Thousands of unreported “critical incidents,” including two deaths and cases of abuse and neglect, were found in an audit of medical claims.

  • Brett Sholtis
FILE PHOTO: In this photo provided by the Department of Health and Human Services Office of the Inspector General, federal agents from the HHS Office of Inspector General prepare for operations in the Atlanta region Friday, Sept. 27, 2019.

 Department of Health and Human Services Office of the Inspector General / via AP

FILE PHOTO: In this photo provided by the Department of Health and Human Services Office of the Inspector General, federal agents from the HHS Office of Inspector General prepare for operations in the Atlanta region Friday, Sept. 27, 2019.

(Harrisburg) — Companies that help Pennsylvanians living with intellectual disabilities failed to report two deaths and thousands of other “critical incidents” in 2015 and 2016, according to an audit by a federal inspector general. The same audit concluded that state officials failed to ensure those companies followed the rules.

Critical incidents involve things like abuse, neglect, an emergency room visit or the death of a developmentally disabled person who receives Medicaid benefits, according to the report by the U.S. Department of Health and Human Services Office of Inspector General. Medicaid rules require such incidents to be reported to the commonwealth within 24 hours, and state law requires suspicious deaths to be referred to police.

In failing to oversee those caretakers, known as home and community-based providers, Pennsylvania was out of compliance with federal Medicaid rules, the OIG says in the report made public Wednesday.

Abuse, neglect and deaths

Home and community based providers received $2 billion in taxpayer funds last year in Pennsylvania, according to the state budget.

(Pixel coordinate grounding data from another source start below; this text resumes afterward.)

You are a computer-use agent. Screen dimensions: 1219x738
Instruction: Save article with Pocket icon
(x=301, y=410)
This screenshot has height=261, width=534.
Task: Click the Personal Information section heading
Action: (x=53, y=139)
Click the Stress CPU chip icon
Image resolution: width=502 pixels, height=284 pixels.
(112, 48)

Because the state failed to monitor them, state regulators weren’t able to help people who may have been mistreated, said Nicole Freda, regional inspector general for audit services.

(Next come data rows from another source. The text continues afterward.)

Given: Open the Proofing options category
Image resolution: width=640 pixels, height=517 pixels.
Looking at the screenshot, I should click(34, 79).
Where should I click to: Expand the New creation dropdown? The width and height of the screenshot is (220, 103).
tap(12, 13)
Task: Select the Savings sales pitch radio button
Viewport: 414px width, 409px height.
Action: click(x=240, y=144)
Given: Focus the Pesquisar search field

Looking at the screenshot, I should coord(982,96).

“The community based providers did not report thousands of the critical incidents, emergency room visits and hospital stays,” Freda said. “As such, with that information not being available, the state wasn’t able to act on certain things.”

In one example, a man with intellectual disabilities who was in the care of a community based provider was taken to the hospital where he was found to be dehydrated. The next day, the same man returned and was diagnosed with “bedsores and recurrent dislocation of the pelvis.”

Those two hospital visits—never reported to the state—came less than two weeks after a previous critical incident that involved criminal neglect.

In that incident, the man’s mother pushed him in his wheelchair to a park and abandoned him. The man, who is called “the beneficiary” in the report, sat there for five days.

“According to the medical record, law enforcement found the beneficiary covered by a tarp, leaves, and sticks and bound so that the beneficiary could not communicate. Law enforcement brought the beneficiary to the hospital, where he was diagnosed with adult nutritional neglect and assault (criminal neglect),” the report states, adding that the man’s mother had previously tried to drown him by leaving him in a bathtub with the water running.

If the two hospital visits had been reported, someone might have checked in on this man to make sure there was no further mistreatment, Freda said.